Rain Clouds over Wushan (巫山云雨 (Wū shān yún yǔ)) (also known as In Expectation) is a 1995 Chinese film directed by Zhang Ming and written by Zhu Wen. The film follows the lives of two lonely people living in Wushan on the banks of the Yangtze River during the construction of the Three Gorges Dam.

The satirical portrayal of rural life is considered part of the sixth generation movement that began in the early 1990s. Unlike many other films of the movement, however, Rain Clouds over Wushan was produced with help from the state-run Beijing Film Studio.

== Plot ==
Mai Qiang is a 30-year old bachelor, withdrawn, with little in his life besides his job at an isolated signal station along the Yangtze River and his ink drawings he uses as toilet paper. Chen Qing is a hotel clerk, a widow with a young child and an undemanding relationship with her boss Lao Mo. Lao believes she has been raped, so he reports the crime to Wu Gang, the neighborhood cop. Wu investigates, but Chen is uncooperative. Lao then identifies Mai, who is detained and questioned.

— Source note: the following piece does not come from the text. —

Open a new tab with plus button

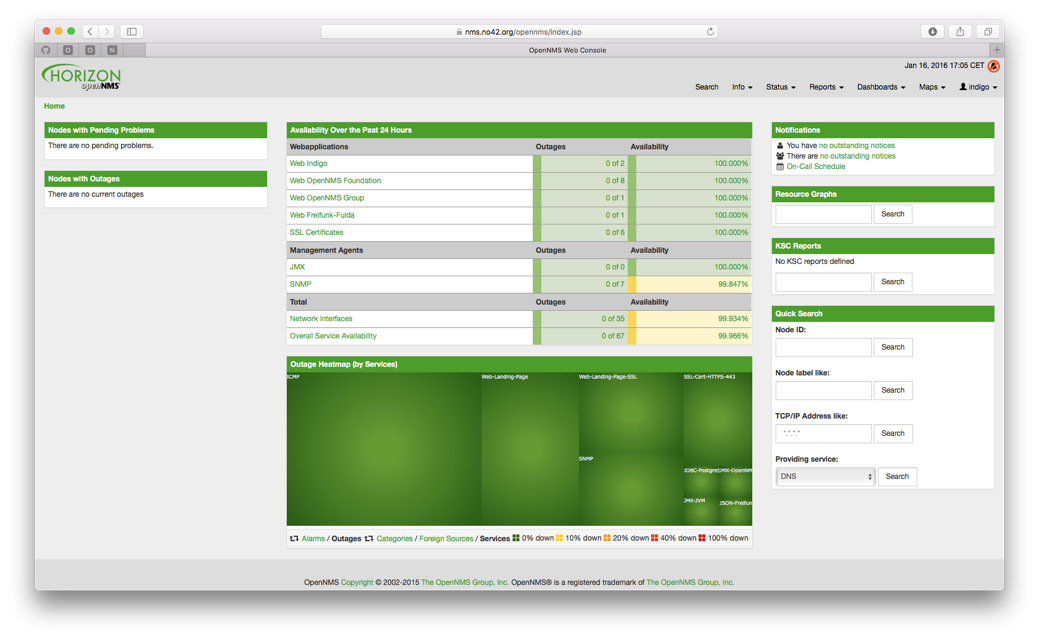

After Wu gets to the truth of the incident, Mai tries to break out of his loneliness and connect to Chen.

== Reception ==
Since its release in 1996, Rainclouds over Wushan has slowly gained a reputation as a key film in the sixth generation movement of Chinese cinema. It was, for example, part of a retrospective by the Harvard Film Archive as part of its retrospective on the so-called "Urban Generation" in 2001. It was also screened at other retrospectives throughout the United States, including the UCLA Film Archive's 2000 "New Chinese Cinema: Tales of Urban Delight, Alienation and the Margins" retrospective.

Internationally, the film was screened at several film festivals, notably winning a Dragons and Tigers Award from the Vancouver International Film Festival in 1997, an honor it shared with the South Korean film, The Day a Pig Fell Into the Well. Additionally the film won a FIPRESCI prize at the Torino Film Festival, as well as the Best Feature Film award.